An amorphous area of variable quality housing plus a trading estate and a large park, lying just inside the Greater London border, to the east of Feltham
Hanworth was first recorded in Domesday Book. A ‘worth’ was an enclosed settlement, while the ‘Han-’ element probably derives from a personal name.† St George’s Church was in existence by 1293. The manor of Hanworth came into the hands of the Crown through an exchange of lands in 1512.
Hanworth House (also sometimes called Hanworth Manor, Castle or Palace) was the hunting lodge of Hanworth Park, which Henry VIII granted to Anne Boleyn for life. As Anne’s life turned out to be shorter than expected, Henry later settled the property on his last wife, Katherine Parr. In the second quarter of the 17th century the Hanworth Park estate was owned by Baron Cottington of Hanworth, and Queen Henrietta Maria stayed here in 1635 while the plague raged in London. The house’s stable block survives as the grade-II listed flats of Tudor Court, shown in the photo below.
Hanworth House itself was destroyed by fire in 1797 and replaced by a smaller villa, but this was demolished three-quarters of a century later.

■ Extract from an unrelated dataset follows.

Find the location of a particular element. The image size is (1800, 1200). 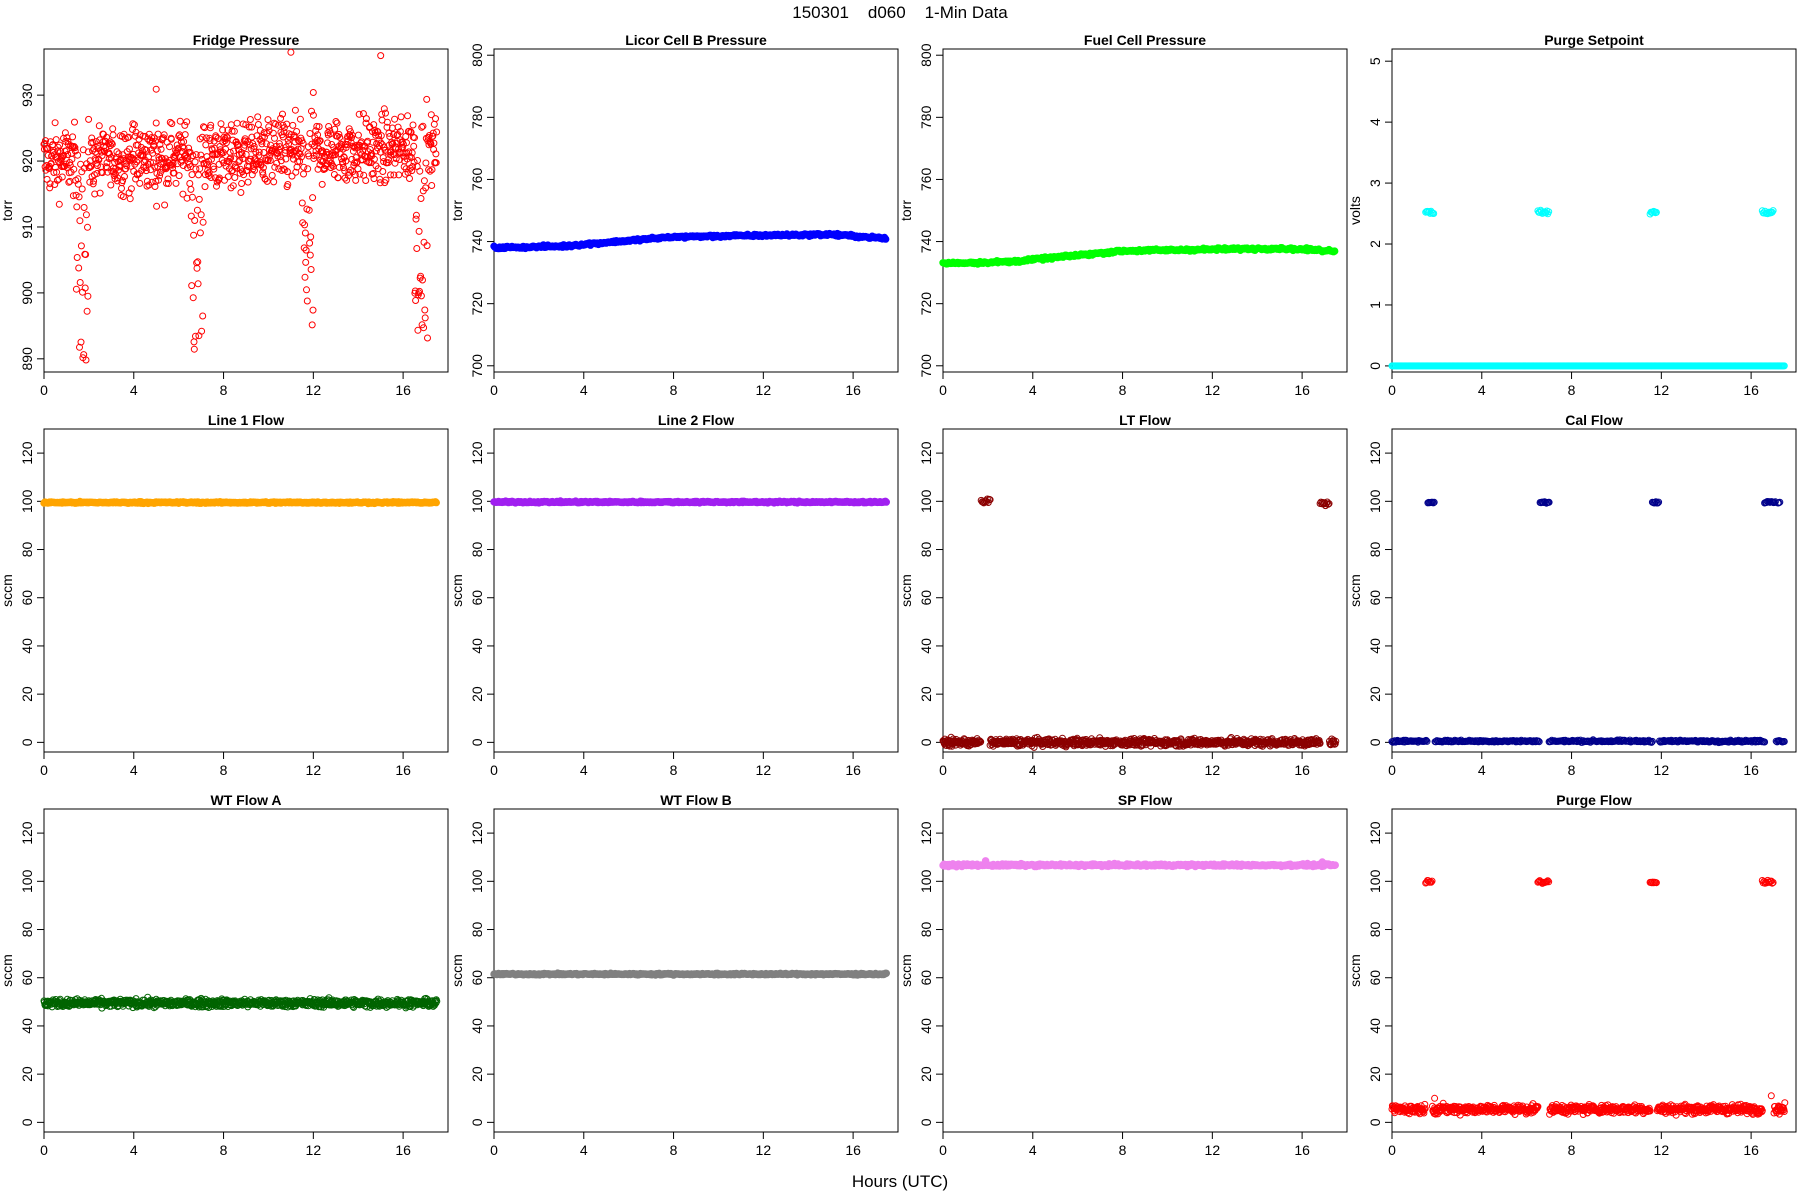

The medieval church was rebuilt in two phases during the 19th century. In the late 1820s (or thereabouts) the 100-room Hanworth Park House was built to the north of the church and this survives today, though in a state of dereliction.
The vast majority of Hanworth’s residential and industrial premises were built between 1919 and 1939, including the development of Butts Farm, supplemented by post-war council estates and some more recent wholesale and retail warehouses. What had survived of the old village of Hanworth was mostly sacrificed to the construction of the M3 feeder road (the A316) in 1973.
The locality near the corner of Uxbridge Road and Hounslow Road (marked with a red pin on the map below) is known as the Mount, from an extant, earth-covered icehouse built in what were formerly the grounds of Hanworth House. A summerhouse once stood either on top of the Mount or on the site where the Mount was later created. For an in-depth review of the available evidence on the subject of the Mount, the icehouse and the summerhouse, see this page of Sidetracks in History. Whatever its origins, Mount Corner is now so densely covered with trees that you can barely see there’s any kind of mound there at all.
For a number of years, plans have been under consideration (and then reconsideration) to restore Hanworth Park House and build apartment blocks around it. These plans may finally be approaching fruition, along the lines shown in the developer’s CGI below. Local residents usually object to such proposals, especially when they involve the loss of some parkland, but the general consensus here seems to be that anything that helps save the historic house is broadly acceptable.
Princess Elizabeth (later Elizabeth I) came to live at Hanworth House at the age of 15. After she became queen, Elizabeth returned to the house on several occasions, often hunting on Hounslow Heath.